What needs to be done – Write out the records below from the first line through the line containing "The image size is (800, 464).", leaving out any pictures.

·····

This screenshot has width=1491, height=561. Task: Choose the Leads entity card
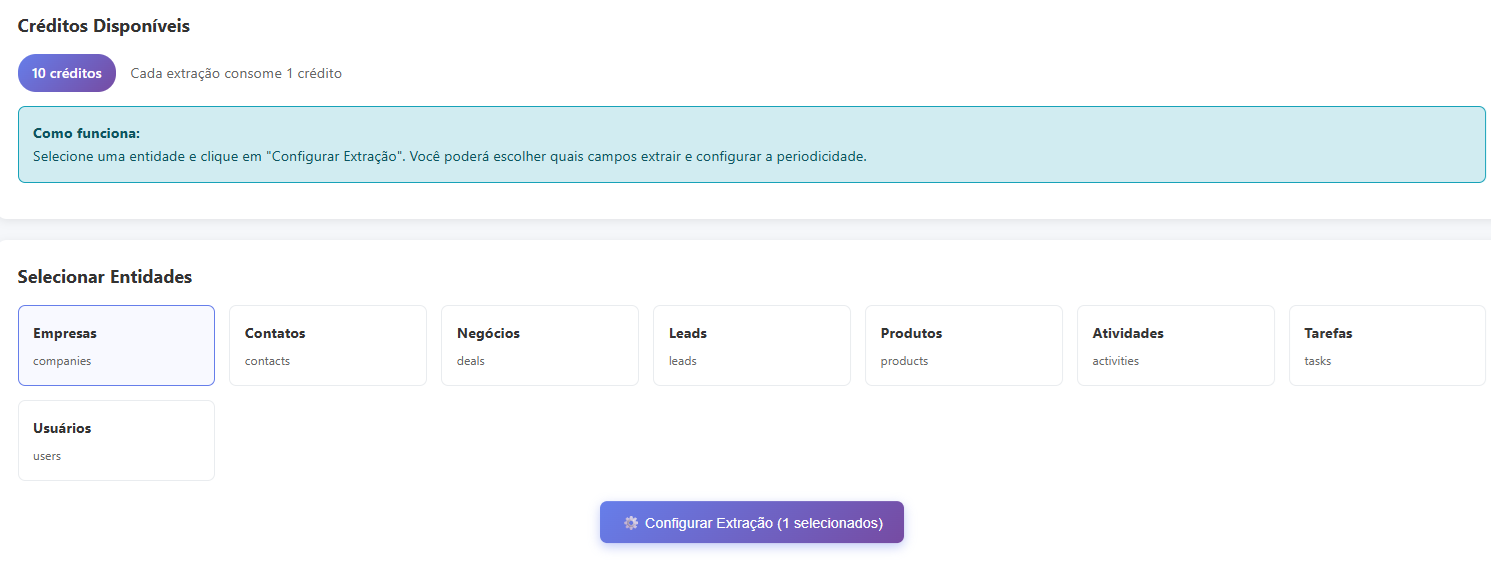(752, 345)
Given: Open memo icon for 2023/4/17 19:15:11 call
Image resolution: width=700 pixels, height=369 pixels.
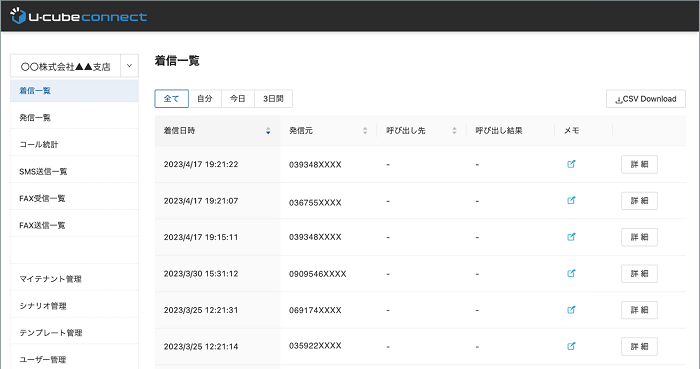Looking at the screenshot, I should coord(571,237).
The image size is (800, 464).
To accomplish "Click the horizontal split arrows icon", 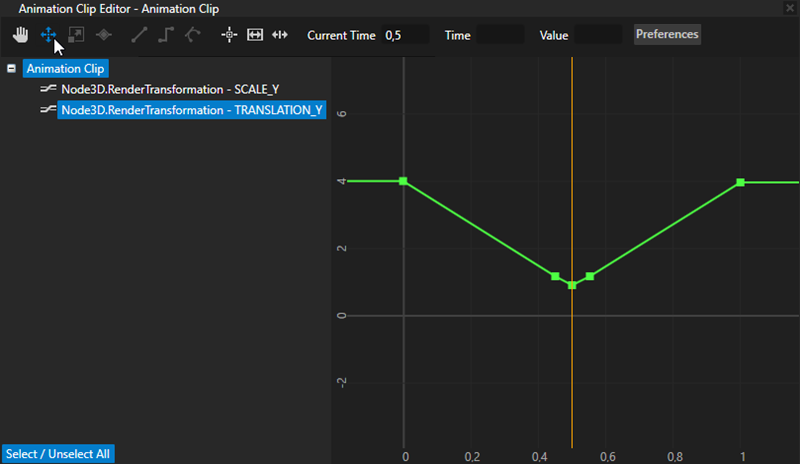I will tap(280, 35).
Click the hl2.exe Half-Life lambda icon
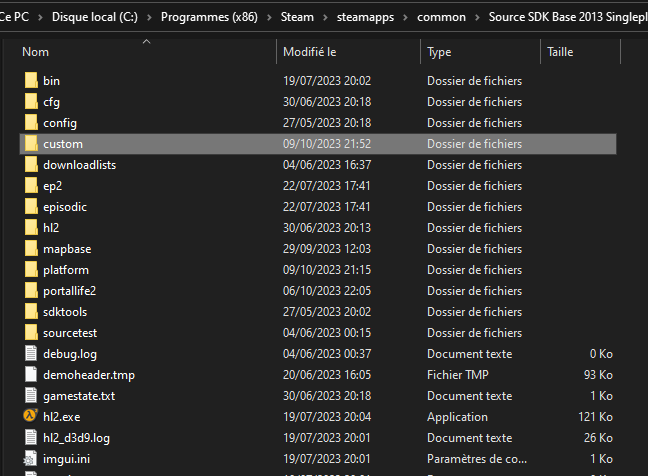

·····

Response –
This screenshot has width=1491, height=561. Task: Choose the Leads entity card
(752, 345)
Given: Open memo icon for 2023/4/17 19:15:11 call
Image resolution: width=700 pixels, height=369 pixels.
Looking at the screenshot, I should coord(571,237).
The image size is (800, 464).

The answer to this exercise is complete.